§ Record set
** begin **
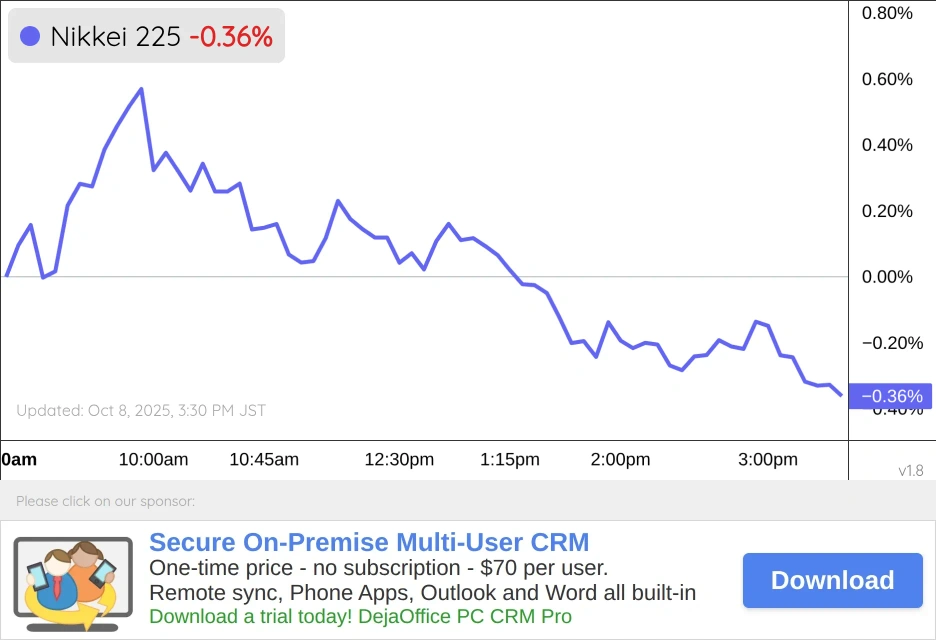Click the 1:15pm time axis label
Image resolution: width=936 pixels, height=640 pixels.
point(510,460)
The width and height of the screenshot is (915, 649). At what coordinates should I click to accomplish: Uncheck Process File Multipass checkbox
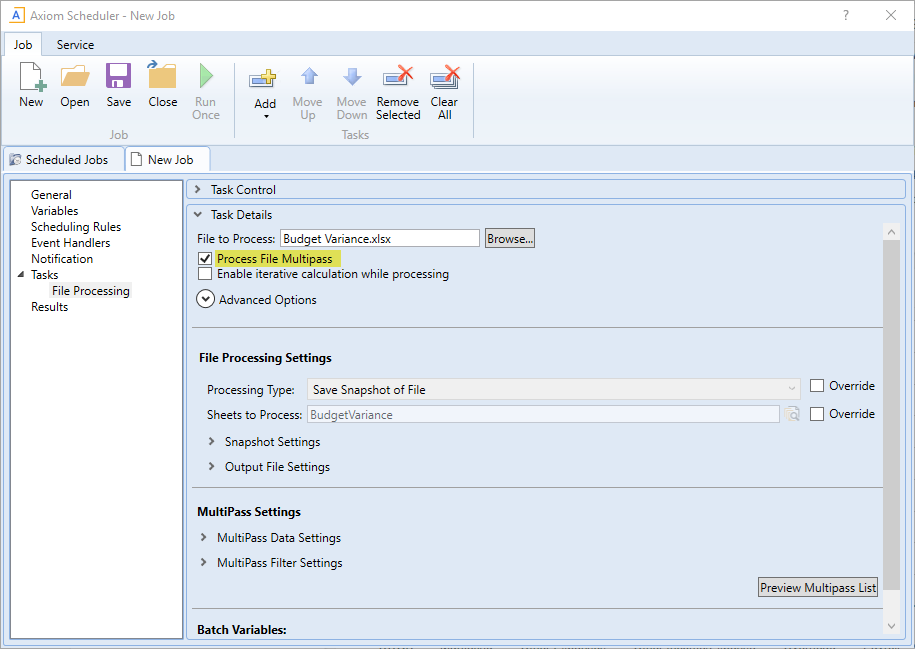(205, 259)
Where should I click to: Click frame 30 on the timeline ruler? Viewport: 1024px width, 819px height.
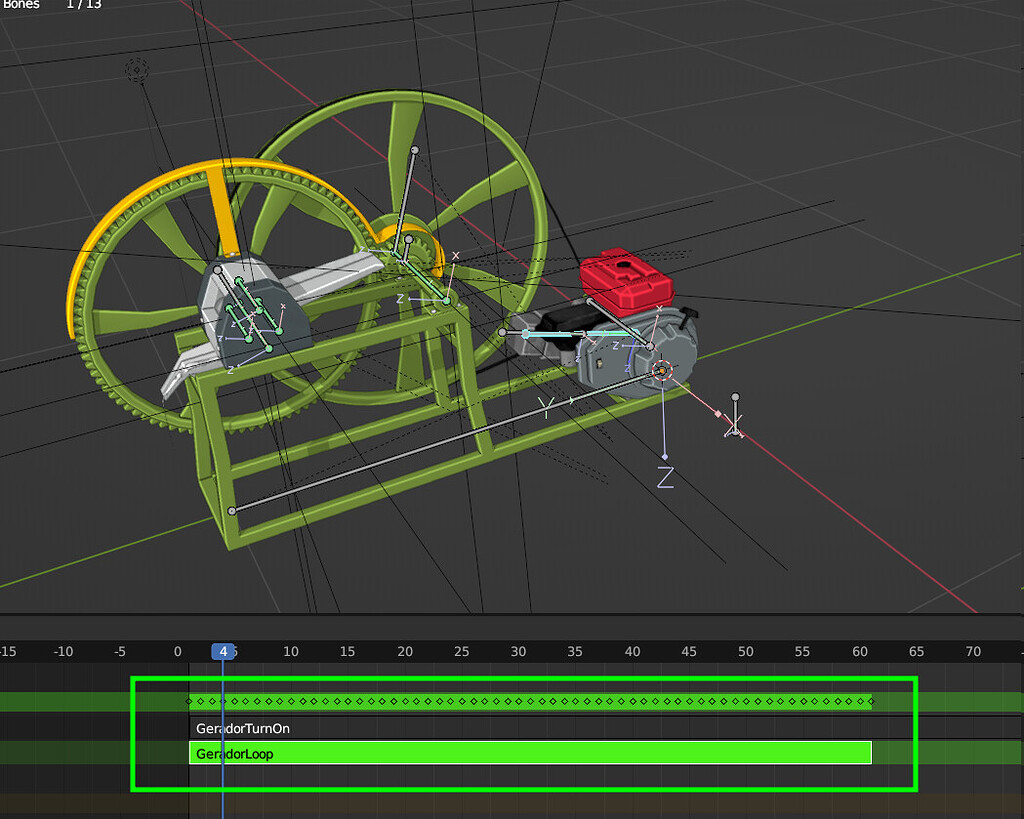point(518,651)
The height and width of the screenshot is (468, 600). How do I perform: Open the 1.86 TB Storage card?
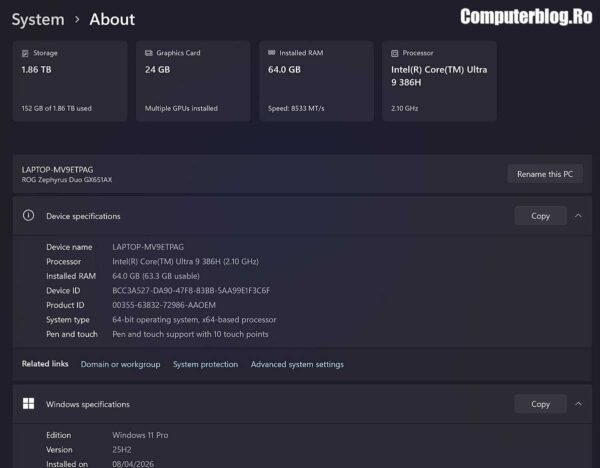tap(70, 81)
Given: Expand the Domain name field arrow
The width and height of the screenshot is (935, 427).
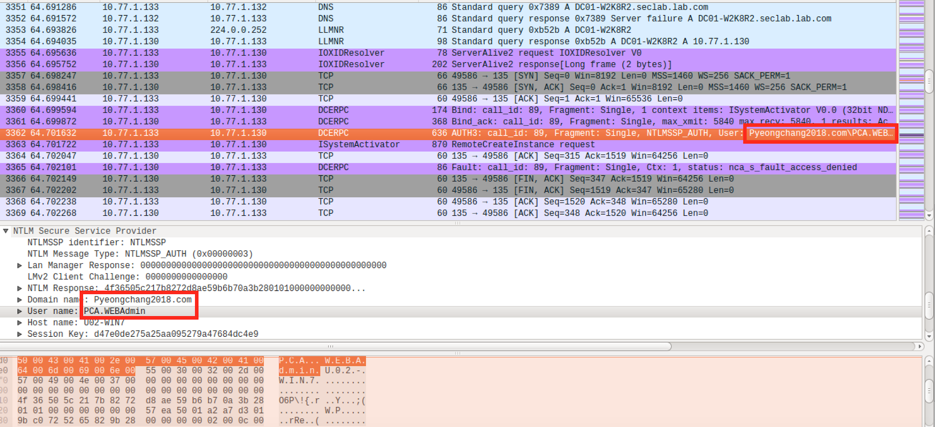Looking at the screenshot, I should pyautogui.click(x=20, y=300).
** end **
** begin **
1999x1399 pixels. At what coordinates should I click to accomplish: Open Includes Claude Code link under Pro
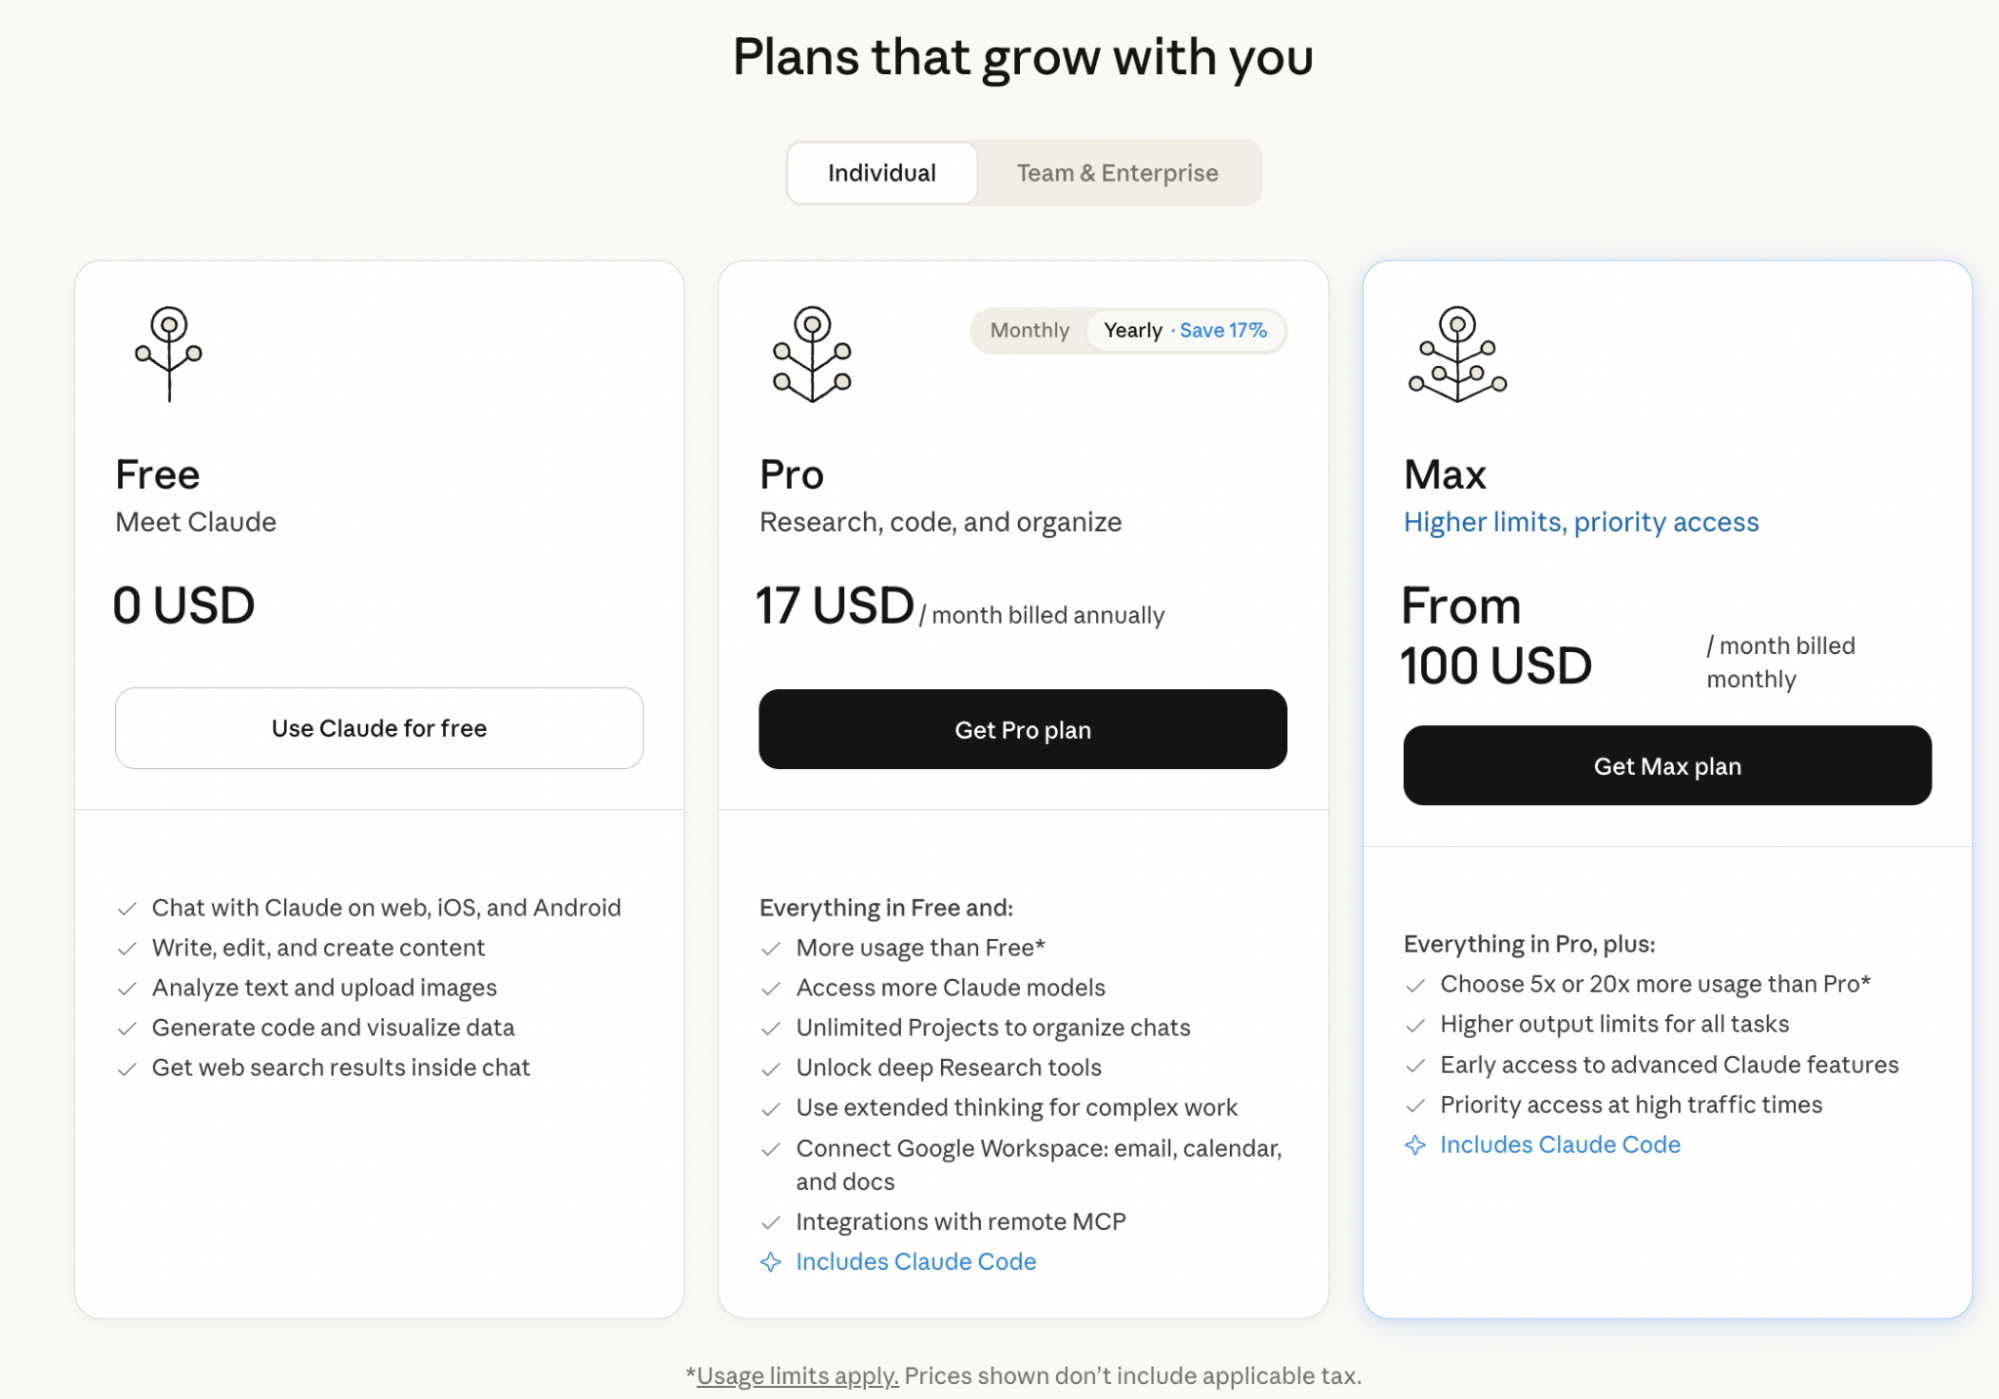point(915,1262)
** end **
§ Given request
Can you gather every line of the material above that contains the word "what"? Only matches with the same capitalization count.

§ The answer
The width and height of the screenshot is (915, 649). At what coordinates should I click to accomplish: Uncheck Process File Multipass checkbox
1999x1399 pixels. At what coordinates should I click to accomplish: Open Includes Claude Code link under Pro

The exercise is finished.